Indicators & Measurement
Identifying and measuring NTMs
NTMs are described by the detailed measure (according to the MAST classification), the country imposing the measure and the country affected as well as the products that are subject to the measure. In some case the time dimension is provided, especially if measures are temporarily imposed, but usually the date of issuing the regulation that contains the provision of the respective NTM is given. Thus, even if a measure is identified the NTM data usually do not convey information about the implementation and enforcement of the measure.
Information on NTM can take different forms. Usually they are the following:
- Binary variables that indicate whether a measure is there or not. These can be simply in the form of 1/0, or yes/no;
- Numerical variables reflecting quantitative attributes of an NTM, e.g. percentage of foreign equity ownership, maximum residual limits, or maximum weight;
- Text that can be a plain description of a regulation (required info on a label, container clearance procedures, etc.), usually the link to the regulatory text is provided. Sometimes also the date of entry into force is provided, which adds important information in particular for ad hoc emergency or temporary measures;
- Categorical variables are used to classify measures, e.g. whether a measure is discriminatory or not;
- Ordinal variables indicating a ranking along a chosen dimension, e.g. a five-point scale of openness from “open without restrictions” to “completely closed” or to signal the status of implementation (not/partially/fully implemented), as well as the perceived restrictiveness of a measures in business surveys;
- Computed indicators combining different information contents, e.g. restrictiveness indexes, count or frequency ratios.
In inventories of regulations, the available NTM data point out if a measure is in place or not. This information thus comprises a dummy (0/1) while usually details on the regulatory text and references are also provided. If possible, the number of measures imposed is provided in frequency indicators. Note that such frequency indicators is prone to double counting, depending on the level of aggregation of products and measures, and does not imply the effect of measures. For example, one measure could entirely hamper trade if prohibitive. Thus the number of measures does not necessarily lead to a more pronounced effect, although there may be an accumulative effect if several measure are in place.

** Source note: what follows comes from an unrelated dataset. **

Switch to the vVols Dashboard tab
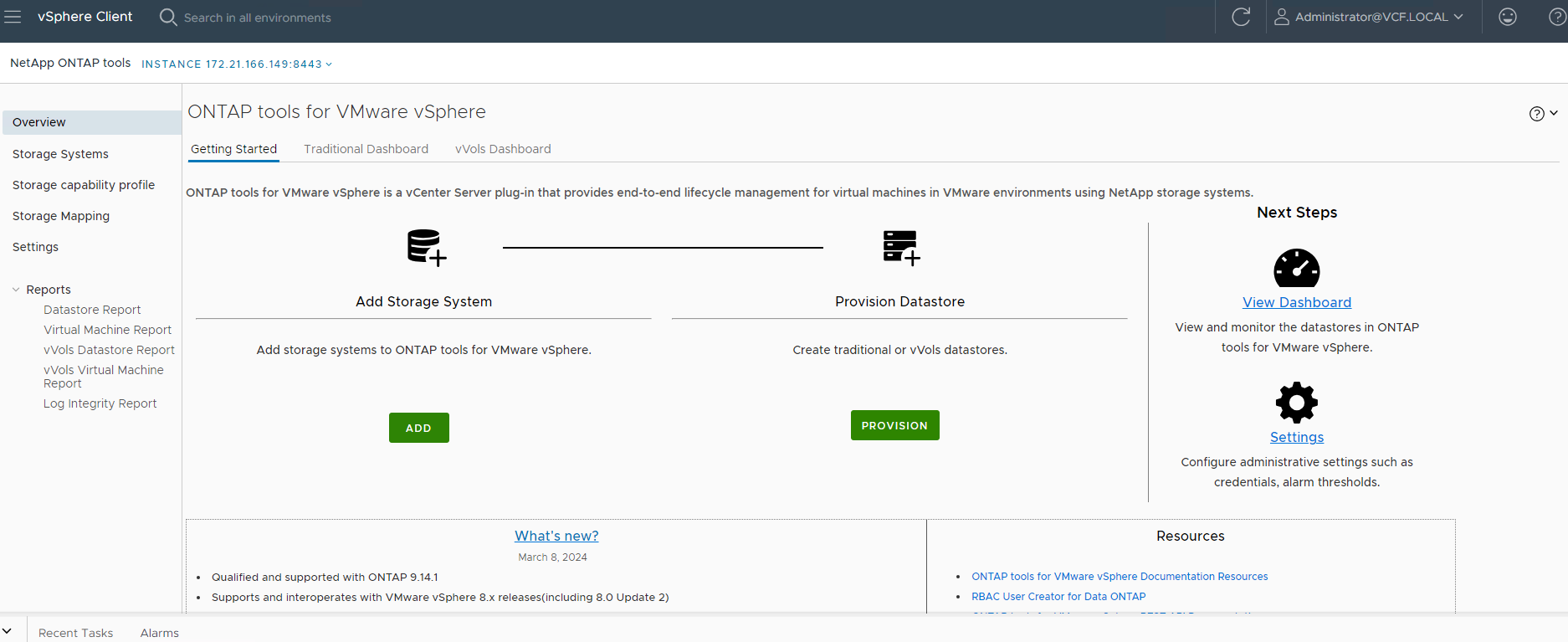Image resolution: width=1568 pixels, height=642 pixels. [x=503, y=149]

In addition, surveys, questionnaires or complaint registers for business are used to identify NTMs and the issues that firms face when selling on foreign markets. Surveys provide information about which measures matter for businesses and can also be used to gauge information about the perceived restrictiveness from the respective firm’s perspective. In surveys, the issues associated with specific measures are identified, and they are often procedural obstacles that relate to the implementation of measures rather than the measure itself.
Assessing the NTM impact
The analysis of NTMs aims to provide insights about the impact of measures. Such analyses impact crucially rely on NTM data that are used and transformed in order to measure the respective measures or groups of measures. They are indicators of NTMs, such as counts and frequency measures, restrictiveness indices.
The NTM impact concerns the quantity and price effect of measures. First of all, the quantity of products exported/imported subject to NTMs can be compared to the situation of no NTM being in place. Quantity effects are empirically determined by econometric models, usually gravity-type models.

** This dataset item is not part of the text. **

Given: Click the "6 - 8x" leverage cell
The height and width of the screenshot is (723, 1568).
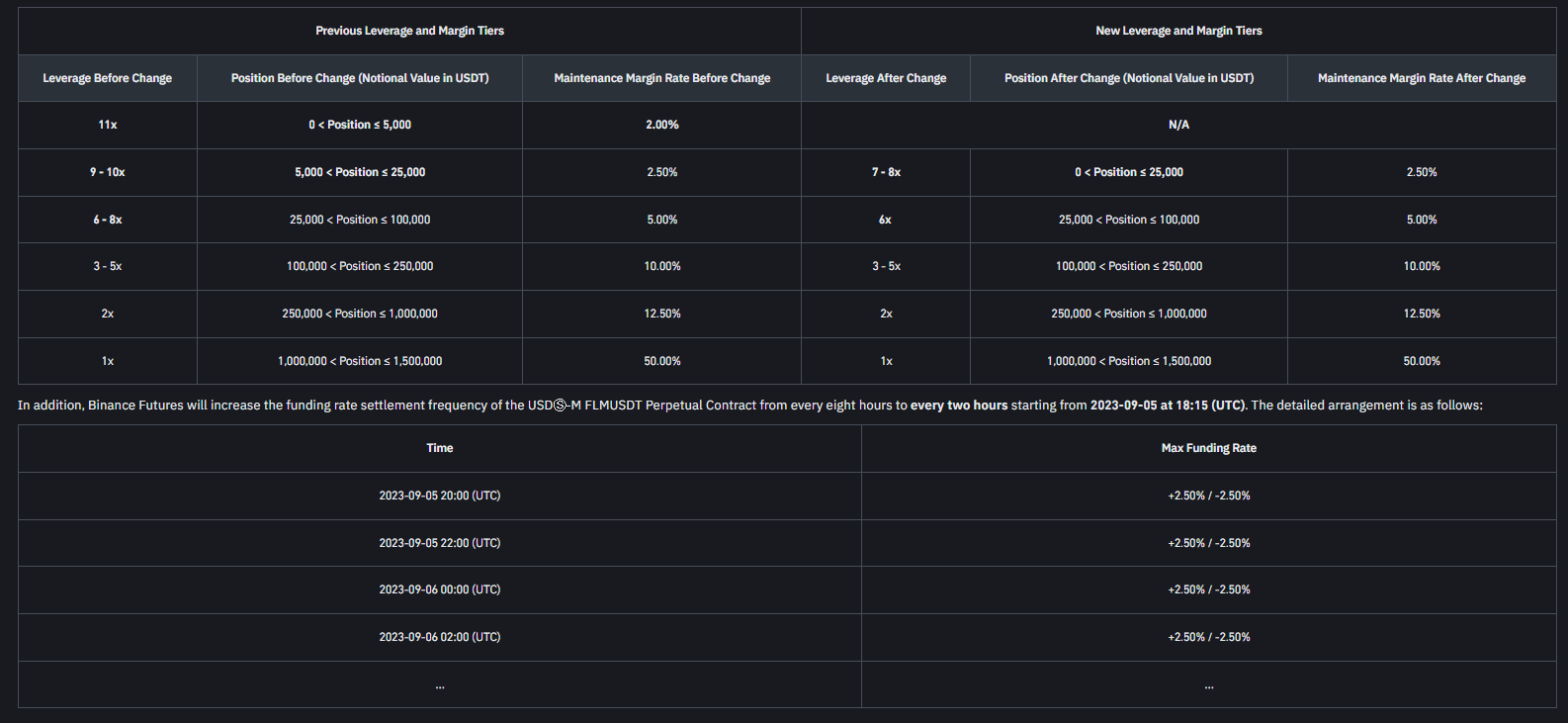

Similarly, the price of a product subject to a NTM is compared to the price of the product without an NTM in order to ascertain the trade cost or compliance costs due to the respective NTM under review. Price comparisons are usually referred to as the handy-craft price gap method, if econometric models are not applied.
Price effects can be expressed as estimates of ad-valorem equivalents of NTMs that are commonly used in simulation models, both partial and general equilibrium models. In the simulation of trade agreements, the reduction of certain barriers due to “actionable” NTMs is depicted as reduced iceberg tariffs that describe the relation between the price of a product exported and the price of the same product as import of the country imposing the NTM.
Such simulation models generate estimates of the outcomes from proposed policy changes to provide guidance on whether they ought to be implemented, given the insights about who actually pays and benefits from the measures in place.